■ **Instruction**
Copy out the rows word for word, from the line containing "The height and width of the screenshot is (446, 714)." through the final line of the rows, both included. Leave the pictures out.

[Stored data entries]
:::
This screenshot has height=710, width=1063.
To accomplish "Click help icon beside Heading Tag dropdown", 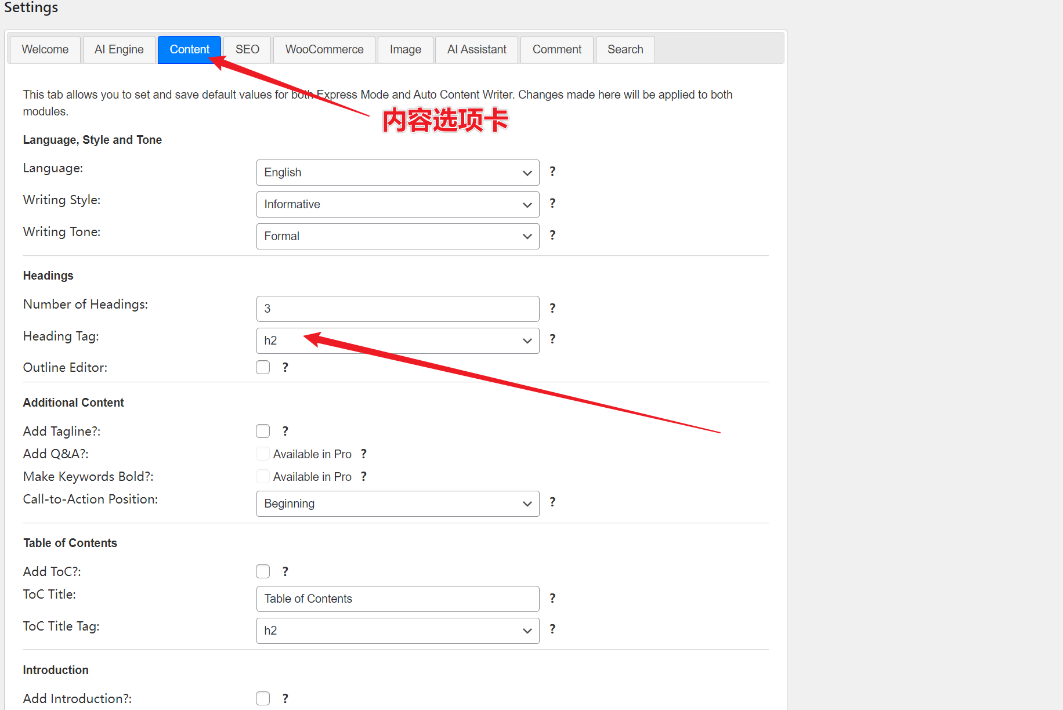I will (552, 339).
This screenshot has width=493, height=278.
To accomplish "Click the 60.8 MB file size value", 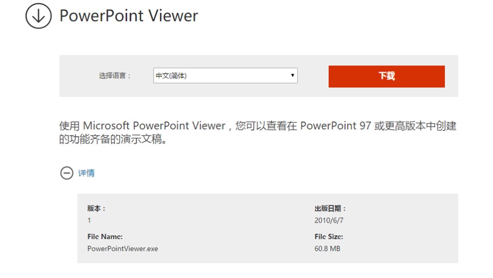I will click(327, 249).
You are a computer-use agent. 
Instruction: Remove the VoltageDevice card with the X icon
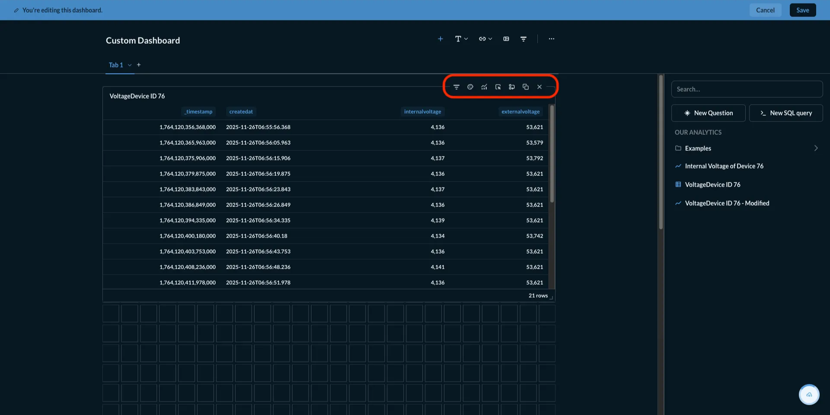(540, 87)
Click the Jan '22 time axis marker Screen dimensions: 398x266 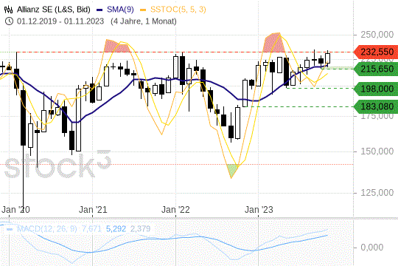(175, 210)
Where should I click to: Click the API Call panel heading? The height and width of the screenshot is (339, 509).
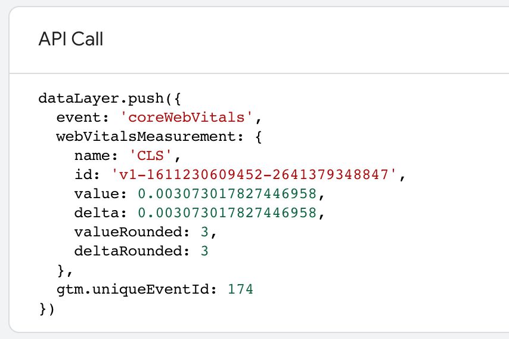pos(71,39)
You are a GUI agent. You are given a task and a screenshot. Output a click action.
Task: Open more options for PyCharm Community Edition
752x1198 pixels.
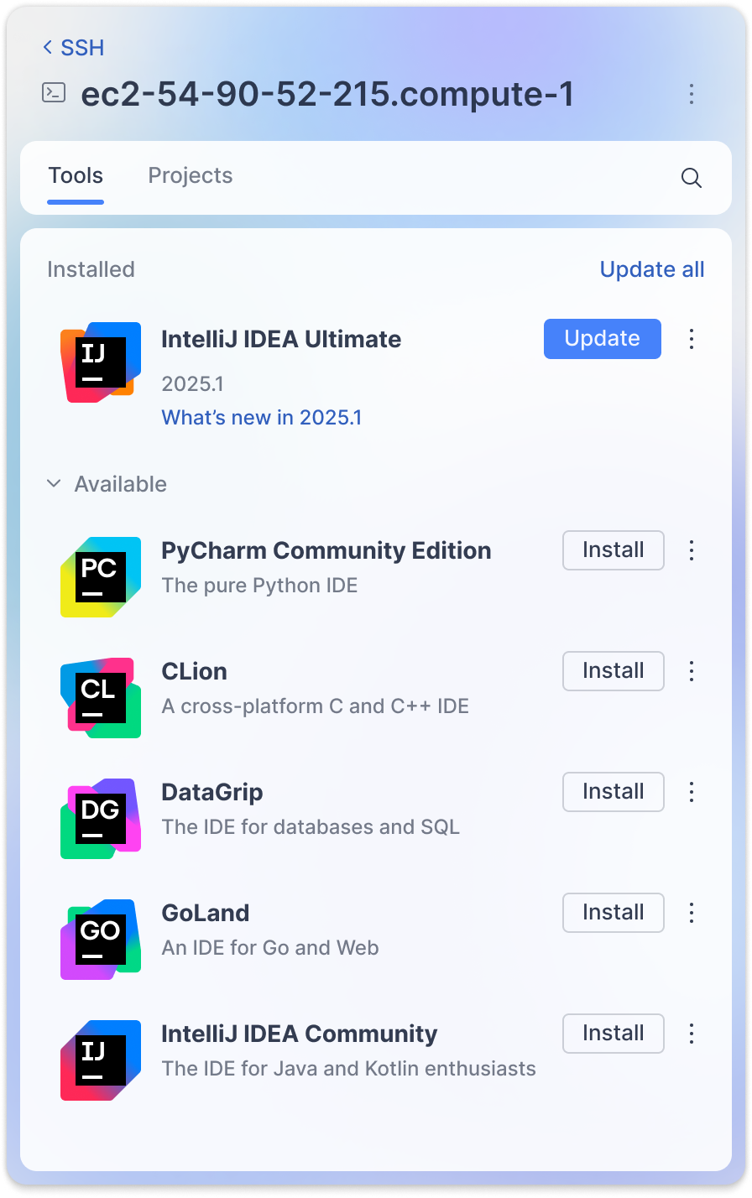tap(692, 550)
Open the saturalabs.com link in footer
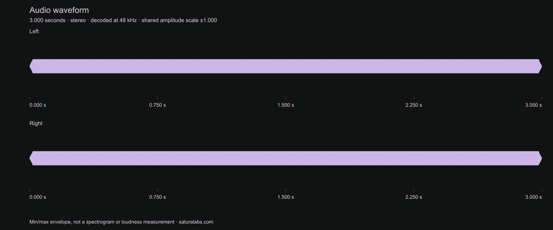The height and width of the screenshot is (230, 553). [x=195, y=222]
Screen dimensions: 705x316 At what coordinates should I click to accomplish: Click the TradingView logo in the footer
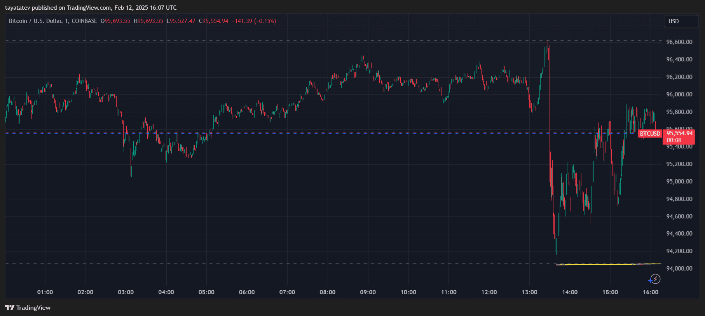pos(28,307)
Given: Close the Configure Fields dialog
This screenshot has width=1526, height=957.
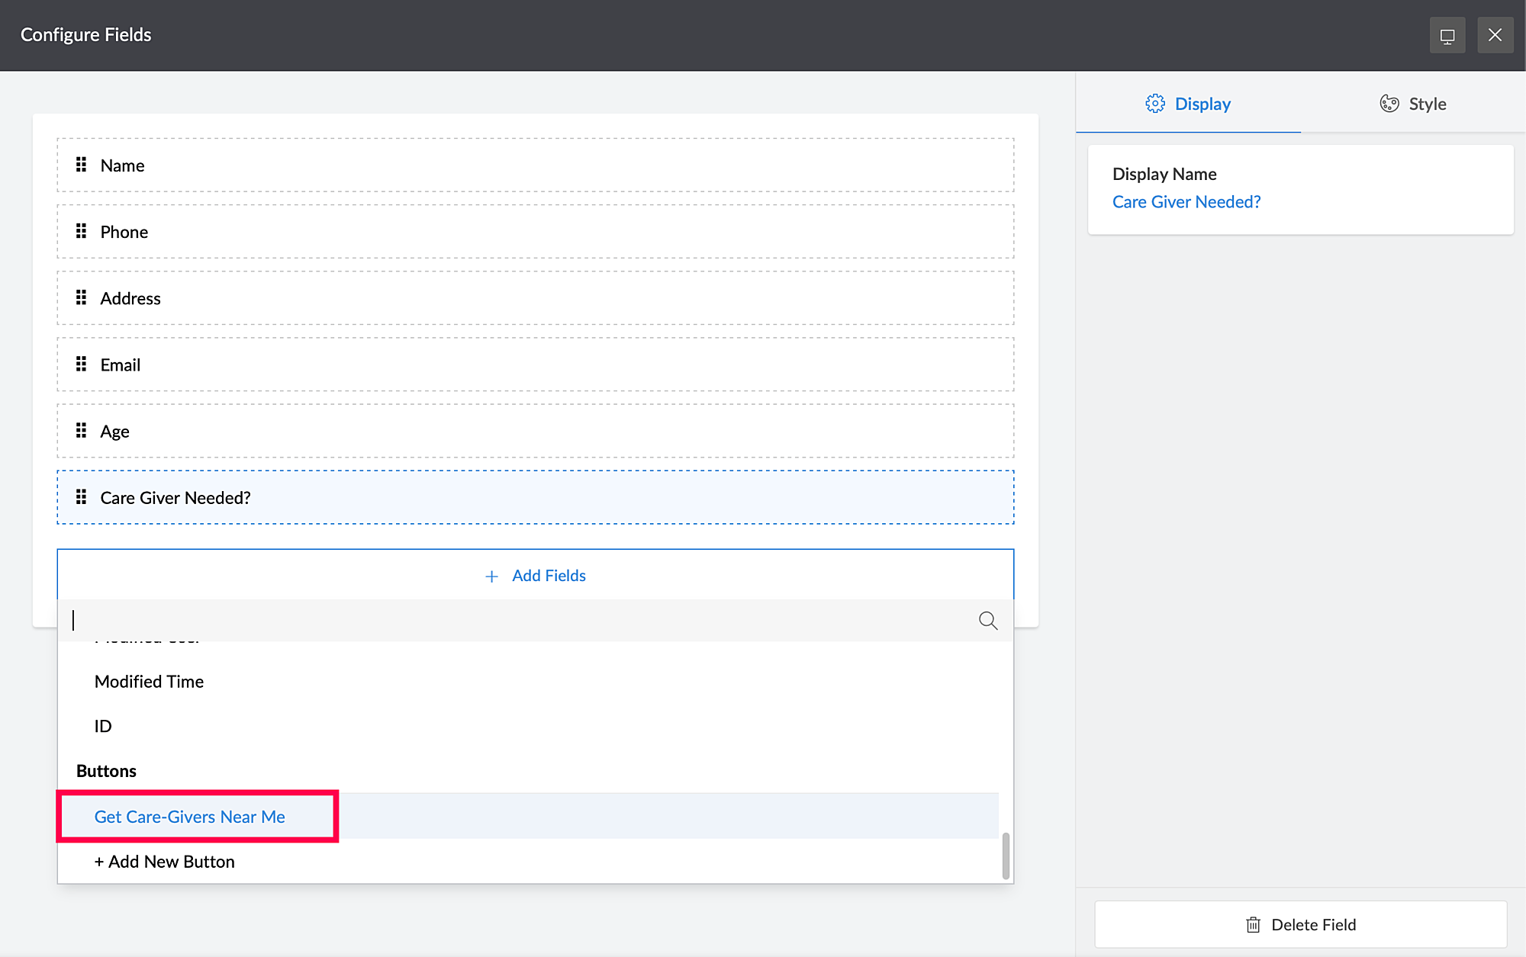Looking at the screenshot, I should click(1495, 35).
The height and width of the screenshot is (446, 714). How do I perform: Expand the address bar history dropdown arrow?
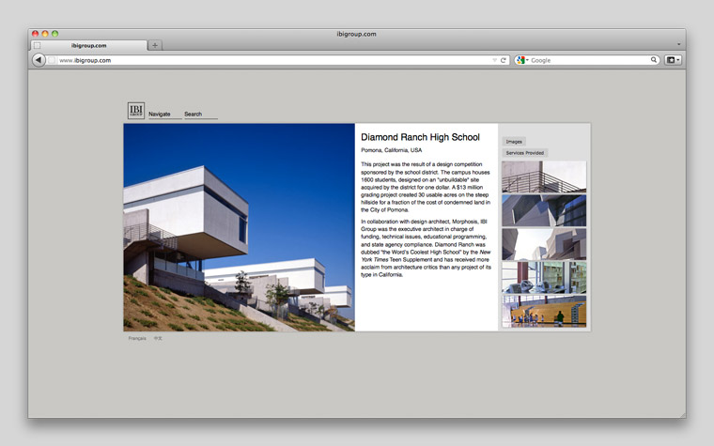tap(494, 60)
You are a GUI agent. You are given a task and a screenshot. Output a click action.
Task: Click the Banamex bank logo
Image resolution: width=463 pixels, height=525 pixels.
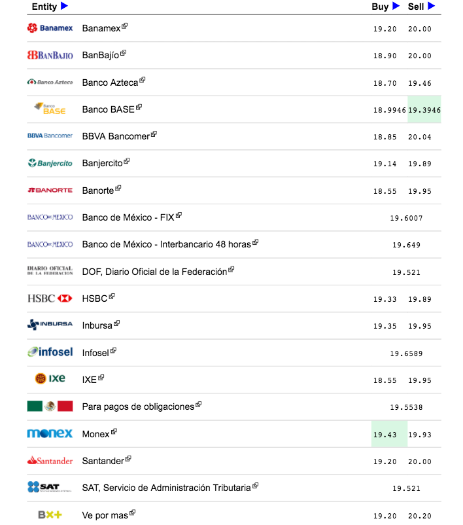click(50, 28)
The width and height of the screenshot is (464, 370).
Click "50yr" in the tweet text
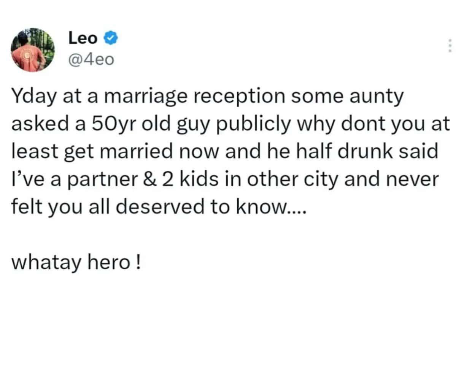click(x=113, y=124)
:::
■ **Exercise answer**
The height and width of the screenshot is (446, 714). How do I perform: Expand the address bar history dropdown arrow?
tap(494, 60)
You are a GUI agent. You are given a task and a screenshot. Output a click action.
Task: Click the Banamex bank logo
Image resolution: width=463 pixels, height=525 pixels.
click(50, 28)
The width and height of the screenshot is (464, 370).
Click "50yr" in the tweet text
click(x=113, y=124)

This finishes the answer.